What would be absurd would be to think that we want people at the head of our schools who feel a need for absolute job security or who insist upon compensation unrelated to performance.

It also would be absurd to buy arguments now being made by union leaders that an expected shortage of principals is a reason to leave things exactly as they are. Their thinking is, if we don't maintain the status quo of principals in the union, we will not be able to fill these critically important positions.

I disagree. The looming shortage is a tremendous opportunity, not a problem. However, to take full advantage of it, we must change the way principals are recruited, compensated, supported and held accountable. We should:

>> look outside the Department of Education for candidates. When he was chairman of the University of Hawaii College of Education, John Dolly described the DOE's closed system: "In order to become an administrator, you must come up through the Hawaii system. This closes off the introduction of outside leadership, new ideas and new initiatives, and tends to clone people. You follow the leader or you are not supported for an administrative position."

>> replace collective bargaining with individual performance contracts.
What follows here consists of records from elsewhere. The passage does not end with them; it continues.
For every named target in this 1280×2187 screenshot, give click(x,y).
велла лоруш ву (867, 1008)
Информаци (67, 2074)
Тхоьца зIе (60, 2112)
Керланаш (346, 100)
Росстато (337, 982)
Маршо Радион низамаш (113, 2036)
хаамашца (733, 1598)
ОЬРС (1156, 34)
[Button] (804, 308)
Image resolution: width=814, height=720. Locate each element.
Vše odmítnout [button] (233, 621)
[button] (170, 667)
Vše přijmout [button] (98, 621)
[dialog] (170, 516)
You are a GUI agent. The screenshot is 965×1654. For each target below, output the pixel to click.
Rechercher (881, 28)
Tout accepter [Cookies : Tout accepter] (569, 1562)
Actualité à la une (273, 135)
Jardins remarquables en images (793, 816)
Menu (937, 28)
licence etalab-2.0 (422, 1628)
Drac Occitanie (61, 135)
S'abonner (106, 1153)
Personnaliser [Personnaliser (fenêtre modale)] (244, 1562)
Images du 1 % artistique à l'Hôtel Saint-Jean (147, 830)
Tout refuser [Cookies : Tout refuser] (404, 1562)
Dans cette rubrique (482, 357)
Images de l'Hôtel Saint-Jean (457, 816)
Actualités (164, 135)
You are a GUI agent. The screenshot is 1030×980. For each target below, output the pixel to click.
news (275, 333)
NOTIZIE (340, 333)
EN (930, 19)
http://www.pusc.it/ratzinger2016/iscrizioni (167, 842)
Allowing principals to belong to a union is "a bizarre tradition," according to Dolly. Individuals who feel a need for tenure and collective bargaining are security-seeking bureaucrats, not inspiring leaders.

>> empower principals to select, motivate and fully support each teacher. Professionals in and near the classrooms know best what is working. Hawaii's system is highly centralized, with top-down control. Former public schools superintendent and private school president Rod McPhee's description gets to the heart of it: "Too many decisions are decreed by (DOE) administrators at the top rather than by teachers and principals in the field. No institution can prosper with a system like that."

>> pay successful principals generously and replace unsuccessful ones quickly. Too much is at stake to guarantee job security regardless of performance.

Perhaps you are wondering why common-sense solutions like these have not yet been taken. That gets us to the heart of an even bigger opportunity.

Hawaii's public schools are filled with competent, caring teachers and students who have all the potential in the world, but the current single-district, one-size-fits-all system has been impervious to common-sense changes like these.

If we want meaningful change, we must begin by replacing the statewide Board of Education with local boards that will be watched closely by people who are familiar with, and who care about, the schools in their communities.

As compared to the current statewide board, local boards are far more likely to focus on providing high-quality schools rather than just maintaining the status quo on behalf of special interests. Such efforts could begin with a radical change in the way principals are chosen, compensated, supported and held accountable.

If the Democrats continue to obstruct such changes, they should be replaced by Republicans who will work with the governor to make our public schools the source of pride that they once were.


Brennon T. Morioka is chairman of the Hawaii Republican Party.